Northcentral Maltese has taken in larger than usual number of fluffs in just the past few days - here are some of them. Some came from a mill, so they are in need of some very special homes.

Butch


Cookie


Cricket


Sparkle


Houston


I've just posted a "Last Chance" for quilt raffle tickets, so if you are looking for an easy and inexpensive way to help these fluffs, that's a great way to do it.


----------



## Katkoota (Feb 18, 2006)

Awwwh they all look precious. I hope they find great forever homes soon.


----------



## Furbabies mom (Jul 25, 2011)

Hoping and praying they all find forever homes!!


----------



## sherry (Jan 4, 2013)

I wish I could take one! Prayers for furrever homes!


----------



## maltese manica (Nov 6, 2012)

I hope more people step up to foster these babies or others that need a loving home!!! And Yes I do as well pray for them to find forever loving homes


----------



## Zoe's Mom88 (Apr 25, 2011)

All except Butch look so sad. My heart breaks for them. I pray they find a home and learn what it is to be loved and cared for.


----------



## michellerobison (Dec 17, 2009)

Aww they're soooo cute... OMD! They're going to find homes fast.
Leona, the one in Ft Wayne Indiana that was up for adoption was adopted into her furever home so this happily leaves a bit of room in homes for fluffs...


----------



## Maglily (Feb 3, 2009)

:wub:they're all adorable


----------



## CorkieYorkie (Apr 10, 2012)

So precious :wub:


----------



## maggieh (Dec 16, 2007)

Good news - Mary posted last night that Cricket will be going to a fur-ever home this weekend! Her new daddy will be flying in from Georgia to pick her up!


----------



## Furbabies mom (Jul 25, 2011)

maggieh said:


> Good news - Mary posted last night that Cricket will be going to a fur-ever home this weekend! Her new daddy will be flying in from Georgia to pick her up!


:chili::chili::chili:


----------



## Cassievt (Apr 24, 2013)

It makes me so sad just looking at these fur babies. The people who do these things to animals can't be human. Where are these Maltese shelters located?

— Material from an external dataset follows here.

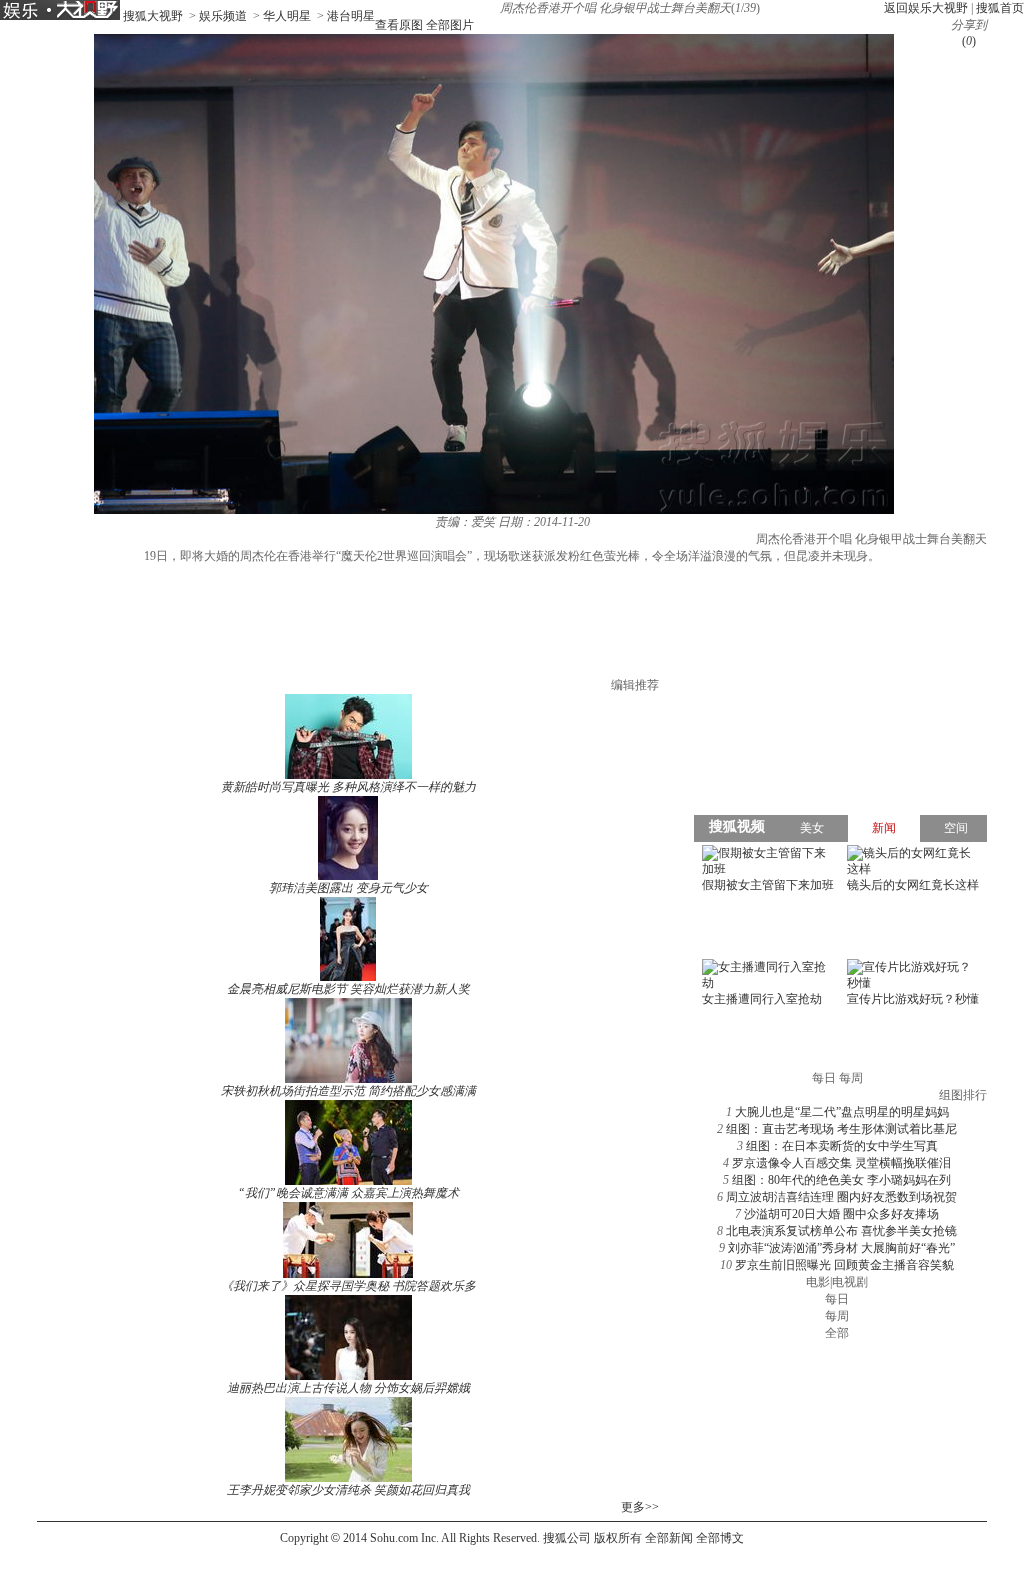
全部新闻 (669, 1538)
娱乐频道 (223, 16)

Sent from Petguide.com Free App


----------



## maggieh (Dec 16, 2007)

Cassievt said:


> It makes me so sad just looking at these fur babies. The people who do these things to animals can't be human. Where are these Maltese shelters located?
> 
> 
> 
> ...


All of the babies available through Northcentral Maltese Rescue are in foster homes, primarily in the Midwest but a few elsewhere. Once they've received any needed vet care including spay/neuter and dental if necessary, they go to foster homes, where they work on housebreaking and socialization.


----------



## Maglily (Feb 3, 2009)

Yay for Cricket!! and thanks for the rescue raffle quilt ticket reminder


----------